Mixing enhancement in a passive micromixer with convergent–divergent sinusoidal microchannels and different ratio of amplitude to wave length

Experimental investigations and computational fluid dynamic on the characteristics of mixing inside the fabricated micromixers have been conducted. In order to study the mixing, several micromixer made by CO2 laser ablation process with sinusoidal convergent–divergent cross section including the T-shape inlet have been employed. The fluid mixing is clearly observed using a digital microscope imaging system. Beside, computational fluid dynamics via finite element method is used for 3D modeling of single phase flow in a microchannel. Experimental results demonstrated the reasonable agreement with those obtained by CFD. The main purpose of this modeling is to extend the previous knowledge related to the Dean and separation vortices forming inside the convergent–divergent sinusoidal microchannels.
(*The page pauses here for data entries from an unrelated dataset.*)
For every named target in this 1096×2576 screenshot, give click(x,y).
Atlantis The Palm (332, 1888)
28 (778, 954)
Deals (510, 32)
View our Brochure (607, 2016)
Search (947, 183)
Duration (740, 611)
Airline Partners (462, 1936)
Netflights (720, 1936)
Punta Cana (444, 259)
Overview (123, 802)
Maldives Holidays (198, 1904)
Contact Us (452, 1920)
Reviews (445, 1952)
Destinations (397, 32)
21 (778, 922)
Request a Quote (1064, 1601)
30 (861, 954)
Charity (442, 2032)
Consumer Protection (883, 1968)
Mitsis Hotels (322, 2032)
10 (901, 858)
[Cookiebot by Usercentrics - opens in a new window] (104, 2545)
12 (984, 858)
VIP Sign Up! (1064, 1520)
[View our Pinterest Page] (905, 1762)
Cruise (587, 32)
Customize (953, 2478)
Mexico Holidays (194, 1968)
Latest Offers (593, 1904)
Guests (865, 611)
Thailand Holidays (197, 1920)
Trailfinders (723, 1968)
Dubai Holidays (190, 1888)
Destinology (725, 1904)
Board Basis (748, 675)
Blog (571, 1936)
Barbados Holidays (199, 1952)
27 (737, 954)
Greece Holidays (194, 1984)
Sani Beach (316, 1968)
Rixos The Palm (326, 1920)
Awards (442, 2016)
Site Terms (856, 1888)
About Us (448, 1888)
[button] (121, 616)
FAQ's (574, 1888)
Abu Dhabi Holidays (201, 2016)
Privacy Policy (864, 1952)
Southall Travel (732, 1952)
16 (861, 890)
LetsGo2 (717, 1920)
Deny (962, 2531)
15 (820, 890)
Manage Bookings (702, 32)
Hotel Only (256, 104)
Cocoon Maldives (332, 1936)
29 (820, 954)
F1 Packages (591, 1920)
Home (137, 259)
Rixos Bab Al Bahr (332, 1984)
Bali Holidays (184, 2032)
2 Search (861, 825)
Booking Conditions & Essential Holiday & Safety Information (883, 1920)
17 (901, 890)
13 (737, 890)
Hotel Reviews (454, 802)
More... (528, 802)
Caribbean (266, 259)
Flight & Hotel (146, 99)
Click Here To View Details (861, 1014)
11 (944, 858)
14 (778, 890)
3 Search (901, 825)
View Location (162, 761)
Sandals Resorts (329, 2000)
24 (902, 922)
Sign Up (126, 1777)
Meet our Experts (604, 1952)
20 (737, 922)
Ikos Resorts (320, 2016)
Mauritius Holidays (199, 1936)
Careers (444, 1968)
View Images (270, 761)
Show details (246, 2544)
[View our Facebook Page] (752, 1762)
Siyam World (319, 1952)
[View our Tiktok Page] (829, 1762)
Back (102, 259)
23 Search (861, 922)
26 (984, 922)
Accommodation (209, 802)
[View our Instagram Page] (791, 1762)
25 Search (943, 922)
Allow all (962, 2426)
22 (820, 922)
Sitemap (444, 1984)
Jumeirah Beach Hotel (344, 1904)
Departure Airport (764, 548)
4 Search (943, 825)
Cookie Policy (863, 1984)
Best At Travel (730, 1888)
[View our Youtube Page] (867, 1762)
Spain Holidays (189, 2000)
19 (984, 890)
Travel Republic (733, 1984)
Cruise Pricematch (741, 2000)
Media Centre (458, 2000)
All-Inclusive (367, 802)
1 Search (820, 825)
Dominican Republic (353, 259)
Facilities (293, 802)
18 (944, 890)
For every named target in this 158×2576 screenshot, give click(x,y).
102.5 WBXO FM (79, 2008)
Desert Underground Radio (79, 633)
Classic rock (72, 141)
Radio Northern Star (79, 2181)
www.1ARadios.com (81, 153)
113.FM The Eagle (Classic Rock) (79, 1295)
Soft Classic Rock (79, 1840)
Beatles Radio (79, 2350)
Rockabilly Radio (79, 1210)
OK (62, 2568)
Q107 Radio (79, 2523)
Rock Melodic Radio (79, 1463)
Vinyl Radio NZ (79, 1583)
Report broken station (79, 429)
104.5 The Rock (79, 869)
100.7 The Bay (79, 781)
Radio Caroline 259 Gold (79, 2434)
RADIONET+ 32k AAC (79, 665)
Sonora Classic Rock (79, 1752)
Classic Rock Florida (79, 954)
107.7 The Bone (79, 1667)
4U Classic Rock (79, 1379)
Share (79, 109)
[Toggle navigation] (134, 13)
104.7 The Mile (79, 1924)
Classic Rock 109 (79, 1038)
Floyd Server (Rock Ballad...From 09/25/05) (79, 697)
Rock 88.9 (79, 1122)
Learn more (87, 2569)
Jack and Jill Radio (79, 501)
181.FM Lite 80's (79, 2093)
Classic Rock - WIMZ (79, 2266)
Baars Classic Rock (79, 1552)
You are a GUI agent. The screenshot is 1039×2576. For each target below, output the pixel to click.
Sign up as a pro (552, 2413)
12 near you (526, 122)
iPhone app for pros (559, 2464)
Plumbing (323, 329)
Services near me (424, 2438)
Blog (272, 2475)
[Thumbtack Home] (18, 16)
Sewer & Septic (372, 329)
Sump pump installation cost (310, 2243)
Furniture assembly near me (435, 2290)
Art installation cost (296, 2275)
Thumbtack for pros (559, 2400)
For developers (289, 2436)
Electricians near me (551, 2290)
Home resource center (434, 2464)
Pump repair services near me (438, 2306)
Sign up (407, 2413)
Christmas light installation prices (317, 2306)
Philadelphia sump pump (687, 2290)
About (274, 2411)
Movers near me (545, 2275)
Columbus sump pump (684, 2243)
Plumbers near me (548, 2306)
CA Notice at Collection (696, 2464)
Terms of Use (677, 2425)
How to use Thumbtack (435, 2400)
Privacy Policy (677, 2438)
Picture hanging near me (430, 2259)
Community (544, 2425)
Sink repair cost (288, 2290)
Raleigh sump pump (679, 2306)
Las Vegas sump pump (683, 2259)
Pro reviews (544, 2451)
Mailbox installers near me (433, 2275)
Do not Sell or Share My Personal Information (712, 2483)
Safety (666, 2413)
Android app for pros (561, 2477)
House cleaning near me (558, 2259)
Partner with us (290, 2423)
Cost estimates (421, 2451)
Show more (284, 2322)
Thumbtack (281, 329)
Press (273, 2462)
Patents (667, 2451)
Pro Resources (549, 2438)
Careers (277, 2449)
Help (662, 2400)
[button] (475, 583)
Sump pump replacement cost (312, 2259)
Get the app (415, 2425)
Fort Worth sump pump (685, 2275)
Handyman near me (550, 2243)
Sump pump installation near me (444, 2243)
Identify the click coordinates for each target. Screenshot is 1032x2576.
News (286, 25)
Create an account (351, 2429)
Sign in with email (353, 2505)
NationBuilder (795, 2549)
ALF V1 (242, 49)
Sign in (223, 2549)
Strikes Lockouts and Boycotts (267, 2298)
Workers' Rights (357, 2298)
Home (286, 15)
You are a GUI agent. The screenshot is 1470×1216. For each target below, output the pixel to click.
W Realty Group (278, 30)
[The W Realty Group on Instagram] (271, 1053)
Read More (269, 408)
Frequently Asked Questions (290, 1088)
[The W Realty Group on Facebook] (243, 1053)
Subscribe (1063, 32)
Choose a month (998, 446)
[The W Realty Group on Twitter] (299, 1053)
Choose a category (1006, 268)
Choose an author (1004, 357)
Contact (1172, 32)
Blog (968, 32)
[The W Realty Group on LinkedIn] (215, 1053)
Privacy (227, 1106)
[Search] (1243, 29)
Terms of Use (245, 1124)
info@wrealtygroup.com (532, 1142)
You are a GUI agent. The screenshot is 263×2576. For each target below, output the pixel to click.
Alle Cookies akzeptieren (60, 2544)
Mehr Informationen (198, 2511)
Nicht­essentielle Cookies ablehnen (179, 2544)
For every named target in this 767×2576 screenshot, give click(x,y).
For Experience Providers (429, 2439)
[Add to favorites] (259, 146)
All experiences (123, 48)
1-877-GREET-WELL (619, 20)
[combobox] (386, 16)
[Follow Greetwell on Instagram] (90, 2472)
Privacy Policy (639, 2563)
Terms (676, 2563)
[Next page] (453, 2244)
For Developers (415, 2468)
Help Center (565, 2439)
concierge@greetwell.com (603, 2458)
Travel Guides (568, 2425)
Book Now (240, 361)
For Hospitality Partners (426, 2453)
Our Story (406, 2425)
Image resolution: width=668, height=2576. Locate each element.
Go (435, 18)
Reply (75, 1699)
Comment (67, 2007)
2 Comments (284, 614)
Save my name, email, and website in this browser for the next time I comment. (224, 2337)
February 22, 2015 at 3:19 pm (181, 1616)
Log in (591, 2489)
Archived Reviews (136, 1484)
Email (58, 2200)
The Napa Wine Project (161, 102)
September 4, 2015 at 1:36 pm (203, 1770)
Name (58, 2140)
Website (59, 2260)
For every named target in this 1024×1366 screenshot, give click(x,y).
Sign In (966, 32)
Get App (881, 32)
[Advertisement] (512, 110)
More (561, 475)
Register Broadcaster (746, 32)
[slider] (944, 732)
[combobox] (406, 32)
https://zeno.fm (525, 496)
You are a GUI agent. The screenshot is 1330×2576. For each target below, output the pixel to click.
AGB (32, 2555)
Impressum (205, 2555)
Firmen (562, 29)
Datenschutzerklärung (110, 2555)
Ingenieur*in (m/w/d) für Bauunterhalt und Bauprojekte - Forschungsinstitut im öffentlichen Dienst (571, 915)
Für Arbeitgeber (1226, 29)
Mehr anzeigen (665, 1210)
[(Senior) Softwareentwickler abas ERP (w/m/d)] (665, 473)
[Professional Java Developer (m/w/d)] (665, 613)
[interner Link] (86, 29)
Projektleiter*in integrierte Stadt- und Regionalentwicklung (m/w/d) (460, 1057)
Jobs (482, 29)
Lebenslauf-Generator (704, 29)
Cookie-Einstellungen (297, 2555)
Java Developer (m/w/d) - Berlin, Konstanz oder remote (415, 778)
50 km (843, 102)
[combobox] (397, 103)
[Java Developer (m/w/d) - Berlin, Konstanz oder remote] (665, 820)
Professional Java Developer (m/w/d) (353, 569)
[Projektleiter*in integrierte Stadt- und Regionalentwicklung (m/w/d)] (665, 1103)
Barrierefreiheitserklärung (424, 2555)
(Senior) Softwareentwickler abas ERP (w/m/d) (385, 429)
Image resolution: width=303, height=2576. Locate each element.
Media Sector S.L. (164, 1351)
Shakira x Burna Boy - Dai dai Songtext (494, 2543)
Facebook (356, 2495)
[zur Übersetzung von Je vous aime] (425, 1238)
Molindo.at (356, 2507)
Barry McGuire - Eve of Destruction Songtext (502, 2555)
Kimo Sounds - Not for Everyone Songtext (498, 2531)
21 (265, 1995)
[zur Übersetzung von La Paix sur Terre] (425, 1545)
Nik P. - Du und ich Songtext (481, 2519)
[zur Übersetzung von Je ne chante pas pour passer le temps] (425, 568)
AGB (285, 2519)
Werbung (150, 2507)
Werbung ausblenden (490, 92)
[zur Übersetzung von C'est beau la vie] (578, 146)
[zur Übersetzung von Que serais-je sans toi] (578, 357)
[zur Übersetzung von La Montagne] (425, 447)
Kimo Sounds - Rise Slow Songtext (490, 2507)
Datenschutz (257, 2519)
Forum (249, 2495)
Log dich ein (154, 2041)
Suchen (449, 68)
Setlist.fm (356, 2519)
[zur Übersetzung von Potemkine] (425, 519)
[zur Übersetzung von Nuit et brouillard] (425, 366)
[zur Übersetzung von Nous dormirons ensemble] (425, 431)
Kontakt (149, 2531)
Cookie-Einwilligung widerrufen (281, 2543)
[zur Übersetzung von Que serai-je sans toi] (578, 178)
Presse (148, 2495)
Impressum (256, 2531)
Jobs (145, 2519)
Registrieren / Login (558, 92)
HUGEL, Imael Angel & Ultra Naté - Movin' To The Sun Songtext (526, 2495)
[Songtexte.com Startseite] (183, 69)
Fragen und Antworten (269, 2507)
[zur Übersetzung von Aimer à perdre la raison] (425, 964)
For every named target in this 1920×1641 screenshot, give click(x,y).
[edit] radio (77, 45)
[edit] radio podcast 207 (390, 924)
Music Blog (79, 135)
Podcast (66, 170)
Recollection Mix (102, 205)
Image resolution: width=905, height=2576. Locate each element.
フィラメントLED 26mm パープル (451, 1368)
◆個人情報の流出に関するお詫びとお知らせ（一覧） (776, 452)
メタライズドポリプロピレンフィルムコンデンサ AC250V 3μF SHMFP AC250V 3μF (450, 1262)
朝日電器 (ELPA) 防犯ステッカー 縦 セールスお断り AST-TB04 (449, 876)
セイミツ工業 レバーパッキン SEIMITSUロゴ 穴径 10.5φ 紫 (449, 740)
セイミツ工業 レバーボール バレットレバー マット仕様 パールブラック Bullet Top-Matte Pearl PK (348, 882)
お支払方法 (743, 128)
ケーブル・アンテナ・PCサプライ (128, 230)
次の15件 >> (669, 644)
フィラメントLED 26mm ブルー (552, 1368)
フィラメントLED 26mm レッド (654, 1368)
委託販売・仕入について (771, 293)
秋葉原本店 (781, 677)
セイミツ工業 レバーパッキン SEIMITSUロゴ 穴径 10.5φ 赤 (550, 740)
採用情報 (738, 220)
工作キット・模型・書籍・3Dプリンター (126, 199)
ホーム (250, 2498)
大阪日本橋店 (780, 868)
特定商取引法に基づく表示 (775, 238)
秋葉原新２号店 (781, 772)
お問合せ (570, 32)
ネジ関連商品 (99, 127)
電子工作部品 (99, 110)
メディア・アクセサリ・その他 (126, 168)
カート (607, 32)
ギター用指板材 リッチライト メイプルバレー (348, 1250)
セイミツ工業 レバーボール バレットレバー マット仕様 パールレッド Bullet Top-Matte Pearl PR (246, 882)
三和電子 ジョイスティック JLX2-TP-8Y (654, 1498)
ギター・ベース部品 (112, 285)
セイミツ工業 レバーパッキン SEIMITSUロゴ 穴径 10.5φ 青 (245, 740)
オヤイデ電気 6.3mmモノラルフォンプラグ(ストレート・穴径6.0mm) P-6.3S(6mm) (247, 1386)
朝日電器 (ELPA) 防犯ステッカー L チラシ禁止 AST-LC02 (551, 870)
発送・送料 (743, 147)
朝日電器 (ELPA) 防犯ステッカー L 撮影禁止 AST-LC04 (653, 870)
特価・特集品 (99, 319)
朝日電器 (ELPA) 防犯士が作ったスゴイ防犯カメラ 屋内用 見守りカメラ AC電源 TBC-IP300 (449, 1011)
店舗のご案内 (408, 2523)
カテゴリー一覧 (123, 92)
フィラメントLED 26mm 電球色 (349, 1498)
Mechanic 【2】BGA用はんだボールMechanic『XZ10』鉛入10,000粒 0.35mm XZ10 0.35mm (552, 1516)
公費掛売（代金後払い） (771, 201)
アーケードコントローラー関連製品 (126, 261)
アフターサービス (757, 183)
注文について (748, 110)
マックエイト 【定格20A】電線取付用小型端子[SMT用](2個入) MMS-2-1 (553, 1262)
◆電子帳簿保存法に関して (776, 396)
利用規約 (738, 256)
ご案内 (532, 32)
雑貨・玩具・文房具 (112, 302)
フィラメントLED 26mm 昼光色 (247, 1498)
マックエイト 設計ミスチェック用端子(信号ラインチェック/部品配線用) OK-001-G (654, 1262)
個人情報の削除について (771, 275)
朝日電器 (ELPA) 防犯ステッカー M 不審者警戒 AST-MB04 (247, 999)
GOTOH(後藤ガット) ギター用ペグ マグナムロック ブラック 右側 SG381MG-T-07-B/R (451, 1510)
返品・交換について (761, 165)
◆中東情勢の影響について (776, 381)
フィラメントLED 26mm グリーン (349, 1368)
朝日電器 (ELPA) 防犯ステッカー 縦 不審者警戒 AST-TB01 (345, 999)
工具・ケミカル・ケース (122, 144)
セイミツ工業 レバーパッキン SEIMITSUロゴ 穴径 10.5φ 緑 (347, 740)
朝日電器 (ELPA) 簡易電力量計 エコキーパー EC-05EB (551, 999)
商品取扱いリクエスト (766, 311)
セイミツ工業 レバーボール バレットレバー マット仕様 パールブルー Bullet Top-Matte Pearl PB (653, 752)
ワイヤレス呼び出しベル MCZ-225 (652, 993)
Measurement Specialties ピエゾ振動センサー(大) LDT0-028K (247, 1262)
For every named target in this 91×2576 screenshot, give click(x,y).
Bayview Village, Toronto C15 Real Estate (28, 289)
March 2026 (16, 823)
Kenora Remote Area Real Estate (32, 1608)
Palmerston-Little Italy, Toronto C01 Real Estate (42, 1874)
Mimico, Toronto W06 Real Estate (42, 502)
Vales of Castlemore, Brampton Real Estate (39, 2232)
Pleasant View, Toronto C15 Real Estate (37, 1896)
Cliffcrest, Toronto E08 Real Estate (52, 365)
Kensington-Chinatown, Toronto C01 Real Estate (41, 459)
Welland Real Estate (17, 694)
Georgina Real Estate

Moreover, effects of designing parameters such as aspect ratio of cross section and ratio of amplitude to wave length (A/ʎ) and operational condition such as Reynolds number on pressure-drop and mixing index are also investigated. Therefore, based on the obtained results, best mixing condition at short mixing length is introduced and a new micromixer is suggested that may be considered as a proper case due to higher mixer index and ease of fabrication in comparison with previous ones used in biomedical and biochemical analysis.